Does $\sum_{n=2}^\infty \frac{1}{n\log(n)}$ converge or diverge?

Question

So I know that $\sum_{n\in\mathbb{N}}1/n$ diverges and $\sum_{n\in\mathbb{N}}1/n^2$ converges. What about the series $\sum_{n=2}^\infty1/n(\log(n))$? I'm pretty confident that it diverges but is there a quick justification?

Answer 1

Diverges by Integral test, since $$\displaystyle \int_2^\infty \dfrac{dt}{t \ln(t)} = \int_2^\infty \dfrac{d}{dt} \ln(\ln(t))$$ diverges.

Answer 2

HINT

By Cauchy condensation test we can consider the condensed series

$$\sum_{n=2}^\infty \frac{1}{n\log(n)} \rightarrow\sum_{n=2}^\infty \frac{2^n}{2^n\log(2^n)}$$

and the first converges if and only if the second one converges.

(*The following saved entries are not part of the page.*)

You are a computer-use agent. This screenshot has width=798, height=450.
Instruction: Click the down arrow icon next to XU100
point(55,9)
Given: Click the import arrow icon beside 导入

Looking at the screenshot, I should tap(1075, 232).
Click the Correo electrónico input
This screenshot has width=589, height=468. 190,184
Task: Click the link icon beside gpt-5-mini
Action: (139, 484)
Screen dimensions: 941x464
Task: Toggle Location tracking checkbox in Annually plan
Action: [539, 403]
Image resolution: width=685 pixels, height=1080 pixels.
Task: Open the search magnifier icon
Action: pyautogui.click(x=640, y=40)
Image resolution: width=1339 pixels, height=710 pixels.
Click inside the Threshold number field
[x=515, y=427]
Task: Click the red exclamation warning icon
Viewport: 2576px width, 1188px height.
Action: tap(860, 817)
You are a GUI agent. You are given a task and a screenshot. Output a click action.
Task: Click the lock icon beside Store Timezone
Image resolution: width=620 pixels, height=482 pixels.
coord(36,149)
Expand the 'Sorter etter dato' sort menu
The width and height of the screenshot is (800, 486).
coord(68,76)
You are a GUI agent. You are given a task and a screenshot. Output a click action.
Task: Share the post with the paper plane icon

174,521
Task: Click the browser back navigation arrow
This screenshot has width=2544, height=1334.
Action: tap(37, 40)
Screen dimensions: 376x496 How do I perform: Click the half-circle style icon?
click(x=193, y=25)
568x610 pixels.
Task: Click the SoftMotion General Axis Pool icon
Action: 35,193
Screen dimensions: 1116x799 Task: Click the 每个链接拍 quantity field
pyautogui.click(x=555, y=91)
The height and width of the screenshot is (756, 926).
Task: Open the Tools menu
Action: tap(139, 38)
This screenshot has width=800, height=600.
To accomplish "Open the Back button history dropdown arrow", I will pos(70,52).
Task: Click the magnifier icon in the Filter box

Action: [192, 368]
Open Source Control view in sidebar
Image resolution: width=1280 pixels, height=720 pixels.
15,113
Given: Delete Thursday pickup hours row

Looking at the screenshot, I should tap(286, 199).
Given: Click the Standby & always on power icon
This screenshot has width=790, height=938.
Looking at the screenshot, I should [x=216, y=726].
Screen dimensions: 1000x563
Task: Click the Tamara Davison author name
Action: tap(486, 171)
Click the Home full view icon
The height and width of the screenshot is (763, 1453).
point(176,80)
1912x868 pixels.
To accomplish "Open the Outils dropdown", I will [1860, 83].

By the same test we can also determine the convergence for the more general case

$$\sum_{n=2}^\infty \frac{1}{n^a\log^b(n)}$$

known as Bertrand Series.

Answer 3

I'll see if I can come up with a discrete version of the integral test.

$\begin{array}\\ \ln(\ln(t+1))-\ln(\ln(t)) &=\ln\left(\dfrac{\ln(t+1)}{\ln(t))}\right)\\ &=\ln\left(\dfrac{\ln(t)+(\ln(t+1)-\ln(t))}{\ln(t))}\right)\\ &=\ln\left(1+\dfrac{\ln(t+1)-\ln(t)}{\ln(t))}\right)\\ &=\ln\left(1+\dfrac{\ln(\frac{t+1}{t})}{\ln(t))}\right)\\ &=\ln\left(1+\dfrac{\ln(1+\frac{1}{t})}{\ln(t))}\right)\\ &<\ln\left(1+\dfrac{\frac{1}{t}}{\ln(t))}\right) \qquad\text{since } \ln(1+x) < x \text{ for } 0 < x\\ &=\ln\left(1+\dfrac{1}{t\ln(t))}\right)\\ &<\dfrac{1}{t\ln(t))}\\ \end{array} $

so

$\begin{array}\\ \sum_{k=2}^n \dfrac{1}{k\ln(k))} &>\sum_{k=2}^n (\ln(\ln(k+1))-\ln(\ln(k)))\\ &=\ln(\ln(n+1))-\ln(\ln(2)))\\ &\to \infty\\ \end{array} $

Yep - that works.

By iterating this, we can show that $\sum_n \dfrac1{n\ln(n)\ln(\ln(n))\ln(\ln(\ln(n)))...} $ diverges.

All that is needed is $\ln(1+x) < x$.